___ Input records ___

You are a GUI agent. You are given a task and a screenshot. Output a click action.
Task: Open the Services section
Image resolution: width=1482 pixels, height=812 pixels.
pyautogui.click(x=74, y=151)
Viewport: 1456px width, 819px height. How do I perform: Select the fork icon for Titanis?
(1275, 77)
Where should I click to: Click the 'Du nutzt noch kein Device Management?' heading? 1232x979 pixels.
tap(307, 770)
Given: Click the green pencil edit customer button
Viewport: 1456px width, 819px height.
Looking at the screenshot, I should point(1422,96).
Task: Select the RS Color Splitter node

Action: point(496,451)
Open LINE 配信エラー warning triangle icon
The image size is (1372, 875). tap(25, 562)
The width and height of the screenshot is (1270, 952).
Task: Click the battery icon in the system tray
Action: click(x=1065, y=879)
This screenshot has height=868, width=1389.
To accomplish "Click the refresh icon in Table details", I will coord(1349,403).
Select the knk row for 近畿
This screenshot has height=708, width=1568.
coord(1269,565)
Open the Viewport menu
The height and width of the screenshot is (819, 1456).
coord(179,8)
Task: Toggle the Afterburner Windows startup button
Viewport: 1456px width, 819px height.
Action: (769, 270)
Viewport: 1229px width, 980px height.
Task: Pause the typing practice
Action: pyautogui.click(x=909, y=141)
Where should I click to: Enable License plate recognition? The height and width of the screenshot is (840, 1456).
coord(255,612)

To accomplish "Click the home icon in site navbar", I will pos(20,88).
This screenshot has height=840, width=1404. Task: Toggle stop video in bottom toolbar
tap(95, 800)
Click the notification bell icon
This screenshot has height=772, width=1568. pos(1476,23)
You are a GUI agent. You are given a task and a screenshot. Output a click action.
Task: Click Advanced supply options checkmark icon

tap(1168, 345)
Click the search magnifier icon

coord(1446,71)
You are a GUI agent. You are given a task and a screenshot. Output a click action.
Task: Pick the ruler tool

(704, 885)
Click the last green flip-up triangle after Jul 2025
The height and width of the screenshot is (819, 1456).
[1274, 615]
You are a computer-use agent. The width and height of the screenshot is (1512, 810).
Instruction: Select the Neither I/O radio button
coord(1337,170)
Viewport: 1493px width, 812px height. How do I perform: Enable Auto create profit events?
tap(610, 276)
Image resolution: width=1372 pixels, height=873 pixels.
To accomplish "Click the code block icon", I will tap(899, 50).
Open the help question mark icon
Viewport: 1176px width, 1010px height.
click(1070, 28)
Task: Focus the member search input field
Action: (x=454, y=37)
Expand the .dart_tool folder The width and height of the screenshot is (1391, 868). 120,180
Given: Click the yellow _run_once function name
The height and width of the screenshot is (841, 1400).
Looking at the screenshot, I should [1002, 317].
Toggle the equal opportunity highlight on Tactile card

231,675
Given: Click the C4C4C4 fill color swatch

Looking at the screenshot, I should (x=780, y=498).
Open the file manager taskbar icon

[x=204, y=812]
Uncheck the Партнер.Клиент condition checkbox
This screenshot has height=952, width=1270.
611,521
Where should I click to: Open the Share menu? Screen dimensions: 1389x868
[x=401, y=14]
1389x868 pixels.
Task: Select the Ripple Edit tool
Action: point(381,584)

___

> _What the task requires_:
Your answer should be the full set of records above, restated exactly.

> _Output of the task_:
You are a GUI agent. You are given a task and a screenshot. Output a click action.
Task: Open the Services section
Image resolution: width=1482 pixels, height=812 pixels.
pyautogui.click(x=74, y=151)
Viewport: 1456px width, 819px height. How do I perform: Select the fork icon for Titanis?
(1275, 77)
Where should I click to: Click the 'Du nutzt noch kein Device Management?' heading? 1232x979 pixels.
tap(307, 770)
Given: Click the green pencil edit customer button
Viewport: 1456px width, 819px height.
Looking at the screenshot, I should point(1422,96).
Task: Select the RS Color Splitter node

Action: point(496,451)
Open LINE 配信エラー warning triangle icon
The image size is (1372, 875). tap(25, 562)
The width and height of the screenshot is (1270, 952).
Task: Click the battery icon in the system tray
Action: click(x=1065, y=879)
This screenshot has height=868, width=1389.
To accomplish "Click the refresh icon in Table details", I will coord(1349,403).
Select the knk row for 近畿
This screenshot has height=708, width=1568.
coord(1269,565)
Open the Viewport menu
The height and width of the screenshot is (819, 1456).
coord(179,8)
Task: Toggle the Afterburner Windows startup button
Viewport: 1456px width, 819px height.
Action: (769, 270)
Viewport: 1229px width, 980px height.
Task: Pause the typing practice
Action: pyautogui.click(x=909, y=141)
Where should I click to: Enable License plate recognition? The height and width of the screenshot is (840, 1456).
coord(255,612)

To accomplish "Click the home icon in site navbar", I will pos(20,88).
This screenshot has height=840, width=1404. Task: Toggle stop video in bottom toolbar
tap(95, 800)
Click the notification bell icon
This screenshot has height=772, width=1568. pos(1476,23)
You are a GUI agent. You are given a task and a screenshot. Output a click action.
Task: Click Advanced supply options checkmark icon

tap(1168, 345)
Click the search magnifier icon

coord(1446,71)
You are a GUI agent. You are given a task and a screenshot. Output a click action.
Task: Pick the ruler tool

(704, 885)
Click the last green flip-up triangle after Jul 2025
The height and width of the screenshot is (819, 1456).
[1274, 615]
You are a computer-use agent. The width and height of the screenshot is (1512, 810).
Instruction: Select the Neither I/O radio button
coord(1337,170)
Viewport: 1493px width, 812px height. How do I perform: Enable Auto create profit events?
tap(610, 276)
Image resolution: width=1372 pixels, height=873 pixels.
To accomplish "Click the code block icon", I will tap(899, 50).
Open the help question mark icon
Viewport: 1176px width, 1010px height.
click(1070, 28)
Task: Focus the member search input field
Action: (x=454, y=37)
Expand the .dart_tool folder The width and height of the screenshot is (1391, 868). 120,180
Given: Click the yellow _run_once function name
The height and width of the screenshot is (841, 1400).
Looking at the screenshot, I should [1002, 317].
Toggle the equal opportunity highlight on Tactile card

231,675
Given: Click the C4C4C4 fill color swatch

Looking at the screenshot, I should (x=780, y=498).
Open the file manager taskbar icon

[x=204, y=812]
Uncheck the Партнер.Клиент condition checkbox
This screenshot has height=952, width=1270.
611,521
Where should I click to: Open the Share menu? Screen dimensions: 1389x868
[x=401, y=14]
1389x868 pixels.
Task: Select the Ripple Edit tool
Action: point(381,584)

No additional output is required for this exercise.